## Задания:
A: Ответьте по исходному тексту на три вопроса:
(i) В каком возрасте сын Александра Рудольфовича сочинил первый стишок?
(ii) Какой год назван в тексте, когда папа ходит по Сибири с геологическим молотком?
(iii) Сколько лет было подростку в 1948 году?
B: Переведите на английский язык предложение из исходного текста: «Я проснулся рано-рано и подумал, кем мне быть».
C: Напишите продолжение исходного текста о стихах сына Александра Рудольфовича, начиная с места, где он обрывается.

Удивительно ли, что сын Александра Рудольфовича сочинит в пятилетнем возрасте восхитительный стишок:
Я проснулся рано-рано
и подумал, кем мне быть.
Захотел я стать пиратом,
грабить корабли.
На дворе 1937 год, папа ходит по Сибири с геологическим молотком, сын воспаряет в иные пределы, и парение не кончается, причем все в том же направлении, вплоть до 1948 года, когда шестнадцатилетний подросток уточнит свою отправную точку:
Когда-нибудь по-гумилёвски
сын поплывет в простор морской
и с пристани, где сгнили доски,
отец махнет ему рукой.
(«Заря. Лимоны и лиманы…»)

## Предоставленные строки:

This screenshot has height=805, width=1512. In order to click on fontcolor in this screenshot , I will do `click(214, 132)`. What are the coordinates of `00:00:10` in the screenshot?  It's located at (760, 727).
...
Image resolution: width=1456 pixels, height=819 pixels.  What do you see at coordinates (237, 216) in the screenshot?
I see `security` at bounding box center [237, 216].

## Ответы:
A:
(i) В пятилетнем возрасте.
(ii) 1937 год.
(iii) Шестнадцать лет.

B: I woke up early, so early, and wondered what I should become.

C:
Через десять лет (в 1958-м) он что-то поправит в этой вещи, но такая подробность, как сгнившие доски пристани, — это уже вполне Евтушенко, его деталь, как оказалось, фамильная. Готовый учитель был рядом и проник во всё, не исключая лексической почвы. Стоит всмотреться в последнюю строчку отцовского катрена (курсив мой. — И. Ф.):
Мы с вами такие чужие,
А было когда-то — и нас
Смертельные бури кружили,
Но кто-то нас подленько спас.
И это «подленько» с уменьшительным суффиксом, и сам оксюморон спасения, и смысловой удар на конце строфы — так писал и пишет Евтушенко до сих пор. Есть в этом стихотворении и еще одна строфа, которую, пожалуй, Евтушенко мог бы воспроизвести от собственного лица в данную секунду истории:
Неслышно скользя по поэме
Холодным мерцанием глаз,
Вы — знаю я — меряли время,
Шагнувшее через нас.
Кстати говоря, именно рифмой «поэме — время» он заканчивает свою первую книжку «Разведчики грядущего».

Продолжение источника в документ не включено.